** Opening SUPPLIED INFORMATION block **

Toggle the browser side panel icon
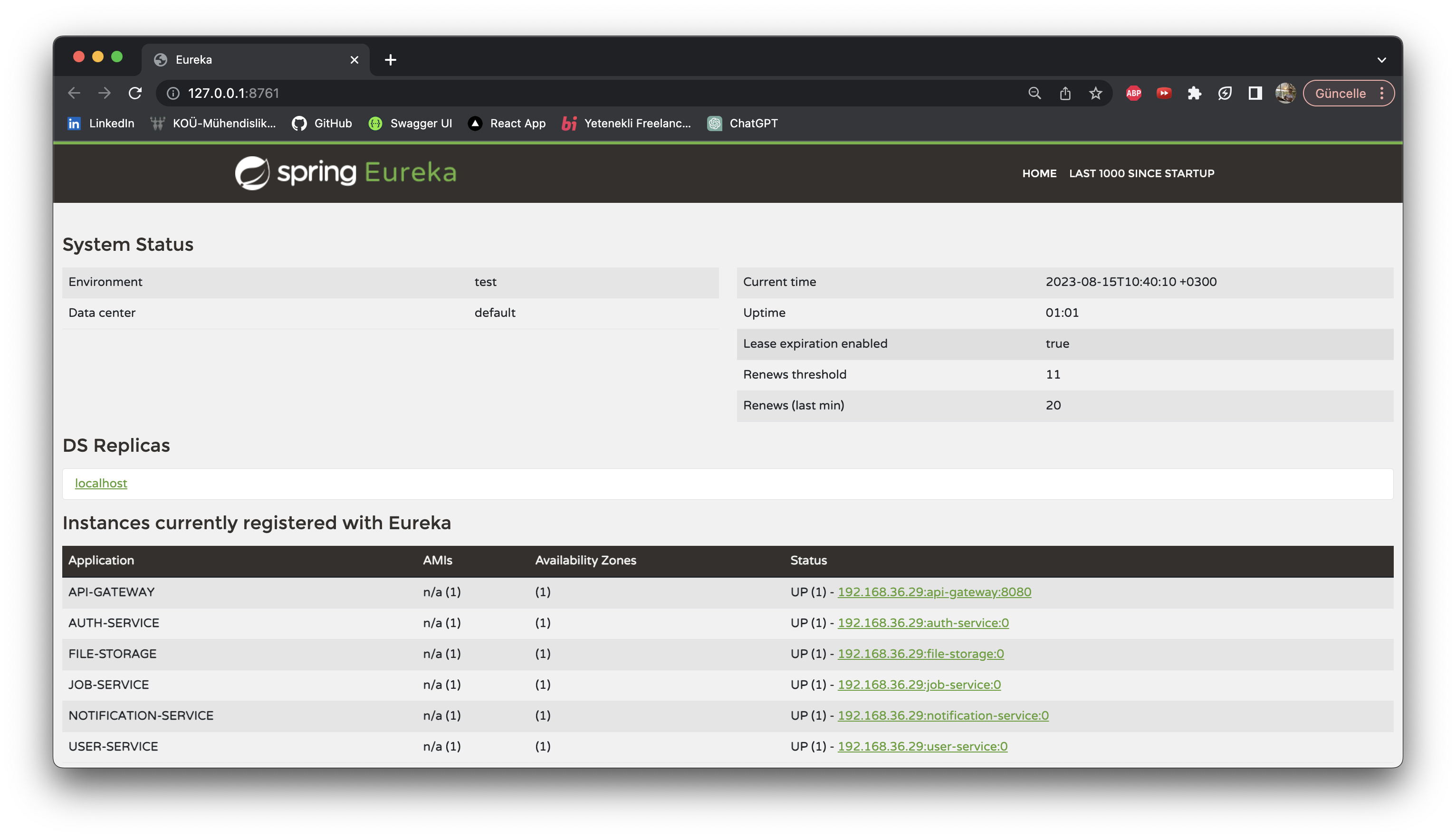The height and width of the screenshot is (838, 1456). 1255,93
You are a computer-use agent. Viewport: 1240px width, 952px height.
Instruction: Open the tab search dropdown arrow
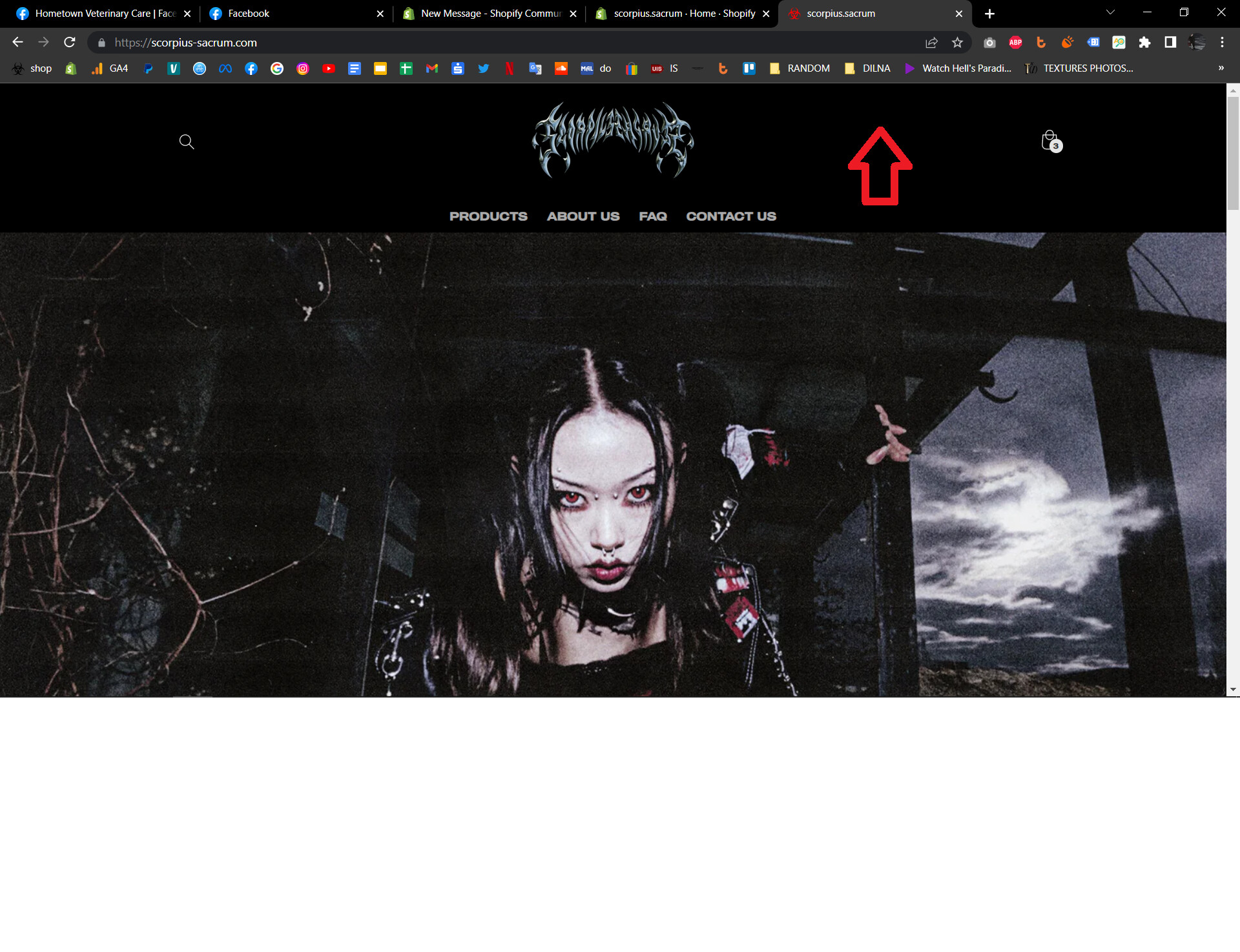(1110, 13)
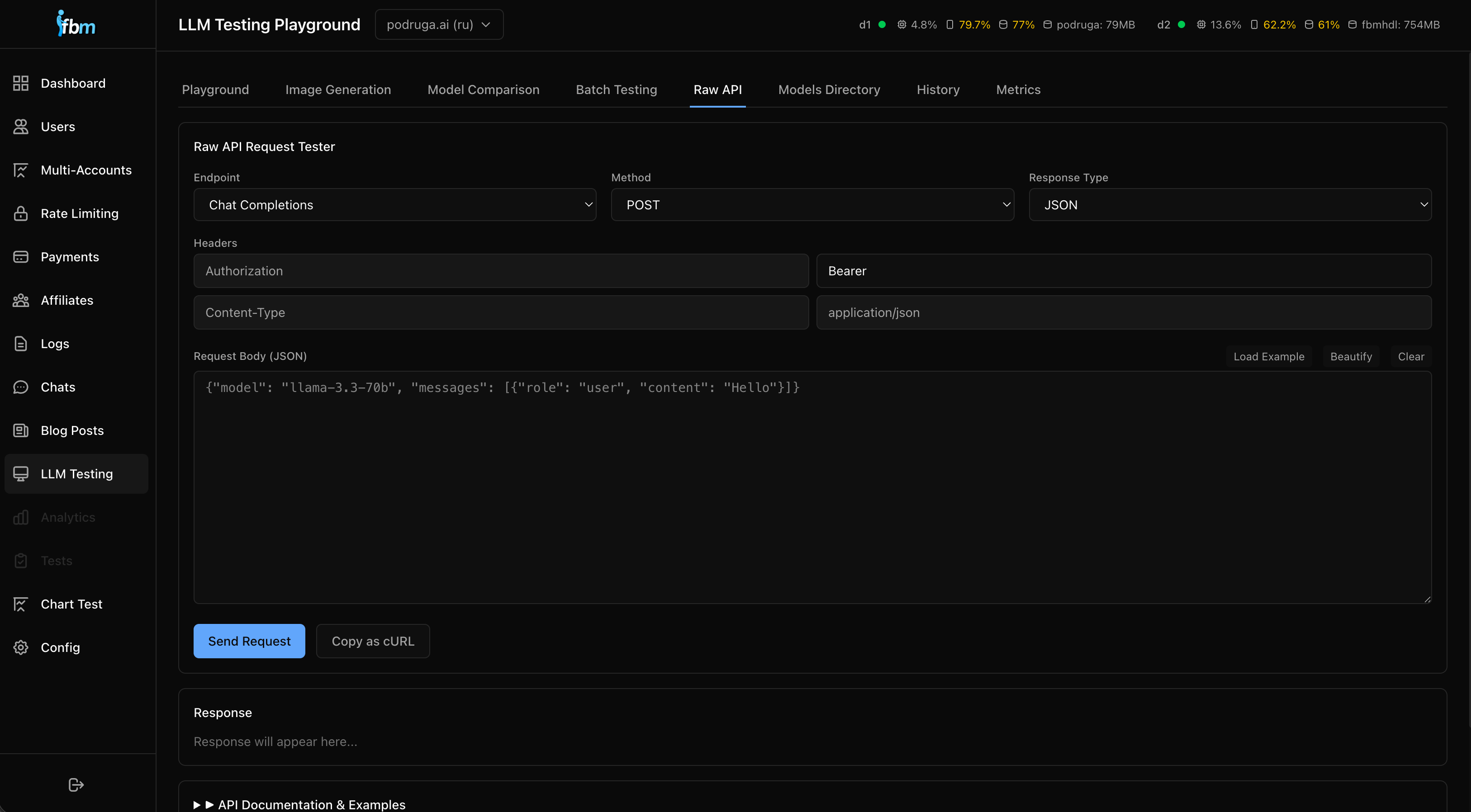Open the Endpoint Chat Completions dropdown
Viewport: 1471px width, 812px height.
coord(394,205)
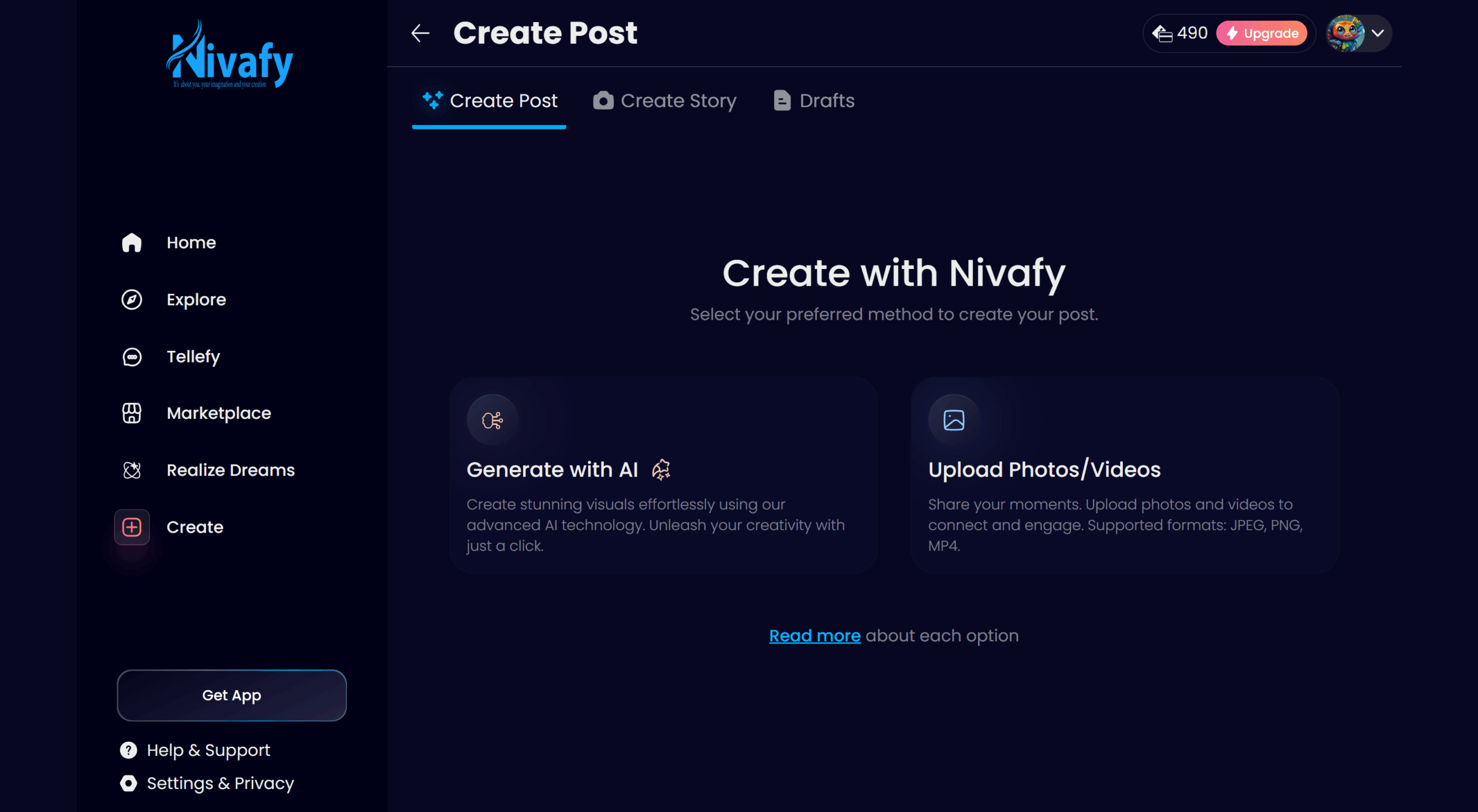
Task: Click the image icon in Upload card
Action: 953,420
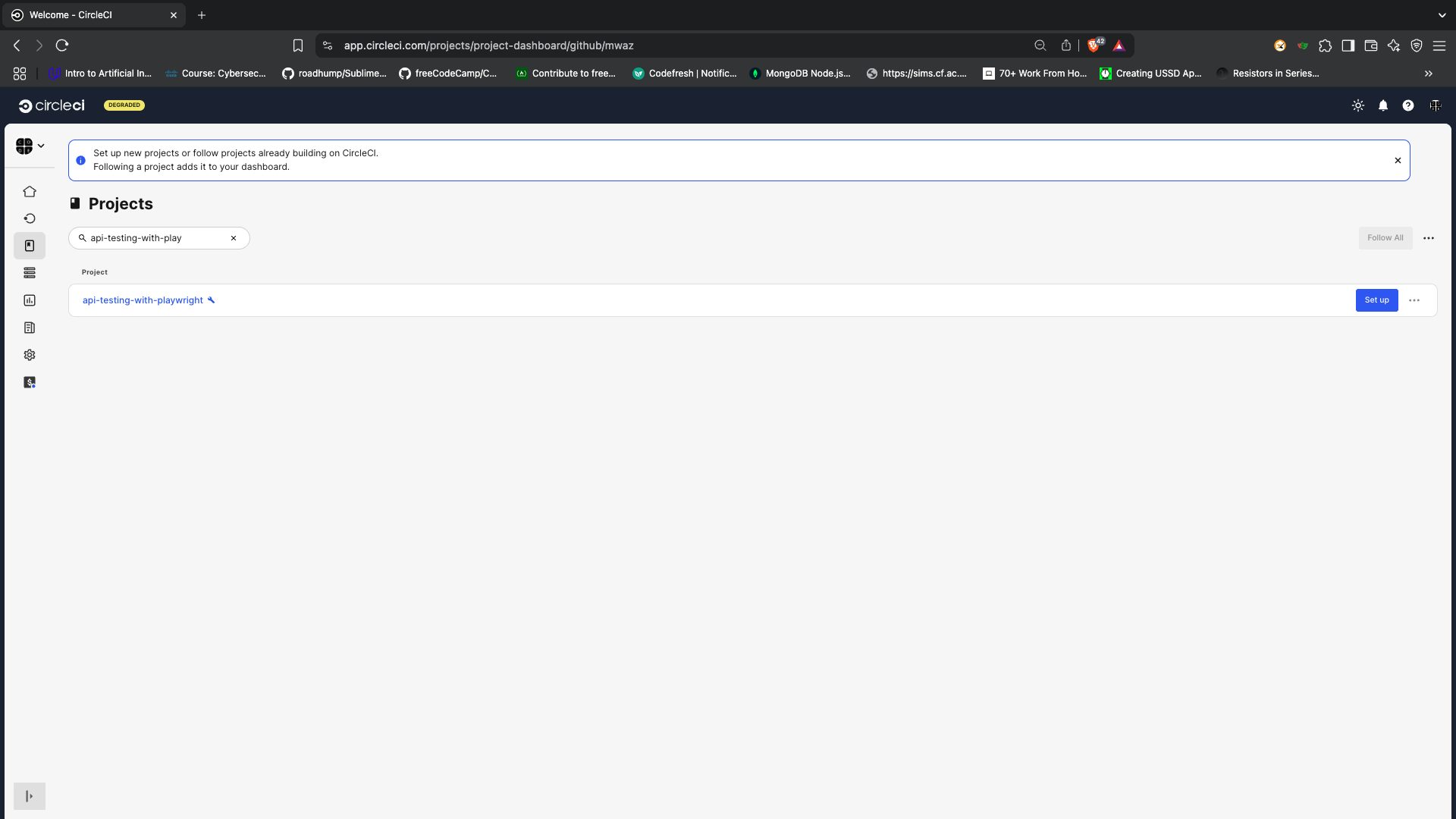Open the three-dots menu beside Follow All
The height and width of the screenshot is (819, 1456).
pyautogui.click(x=1429, y=238)
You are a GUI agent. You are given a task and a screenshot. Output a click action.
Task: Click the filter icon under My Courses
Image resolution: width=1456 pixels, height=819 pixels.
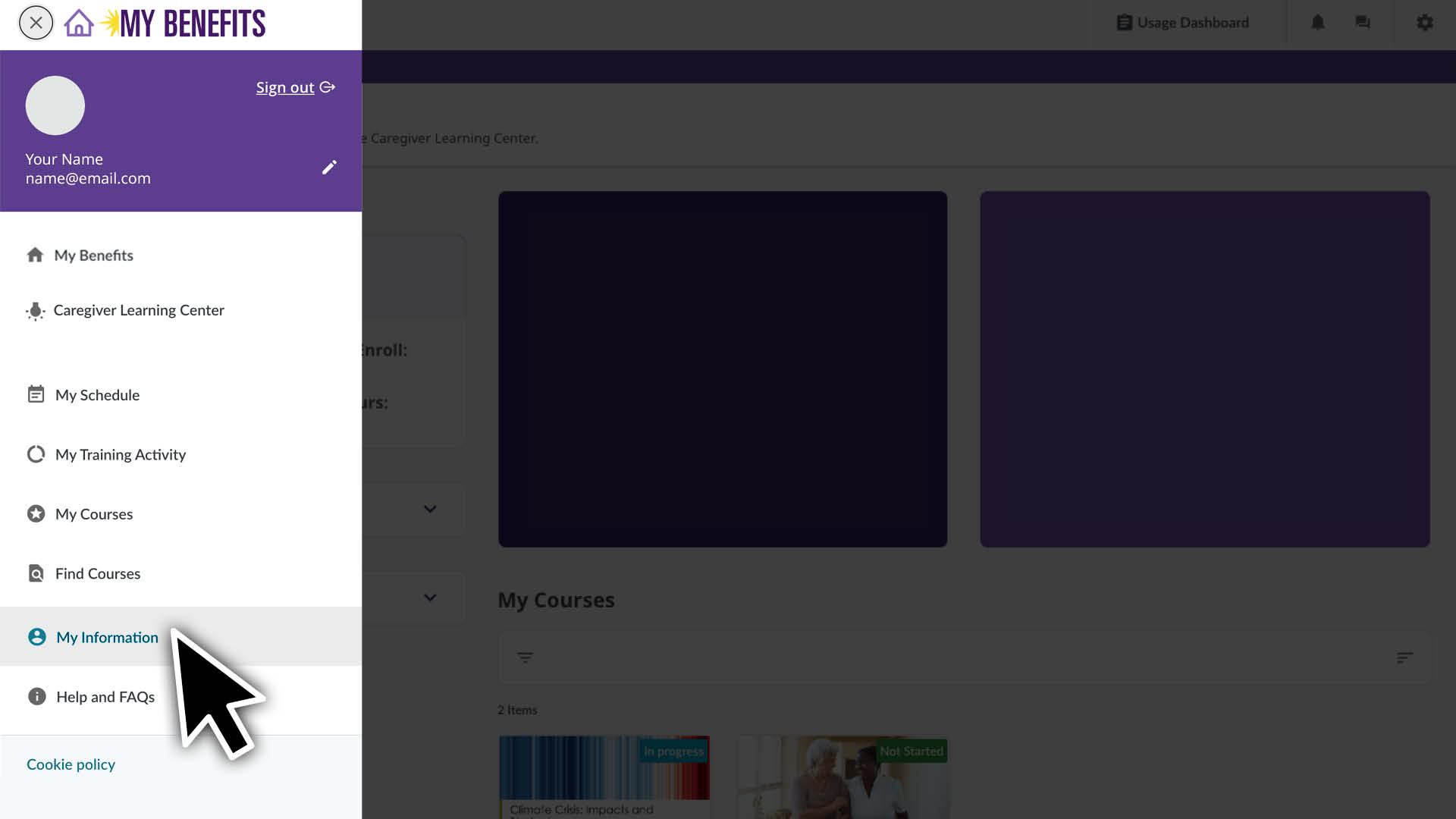(x=525, y=657)
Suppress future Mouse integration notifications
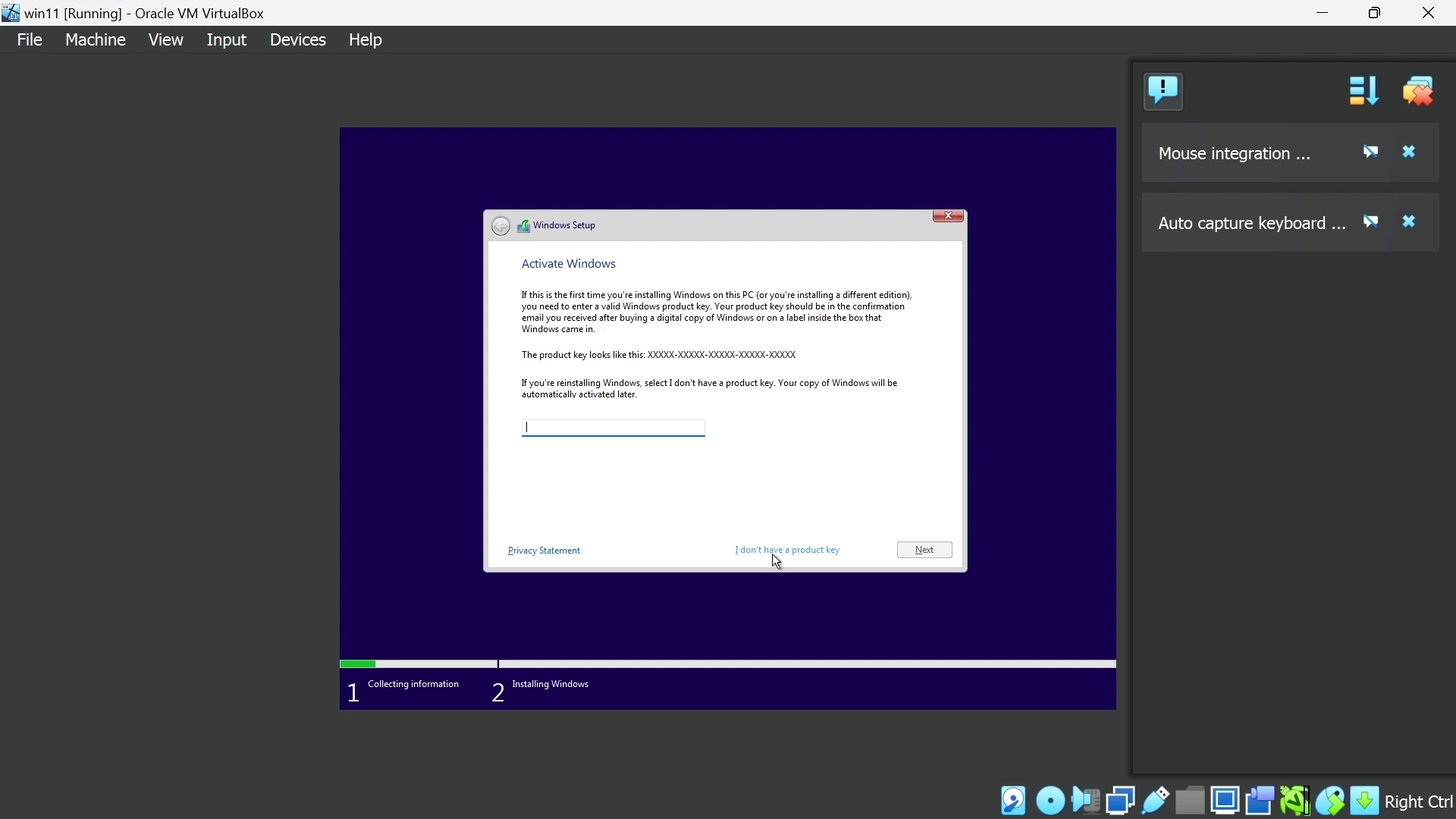The image size is (1456, 819). pyautogui.click(x=1370, y=152)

** Closing SUPPLIED INFORMATION block **

EXERCISE: Find the string "agent" in the material above. Then copy each line that has it.

SOLUTION TO THIS TASK:
You are a computer-use agent. Viewport: 1240px width, 952px height.
You are a GUI agent. You are given a task and a screenshot. Output a click action.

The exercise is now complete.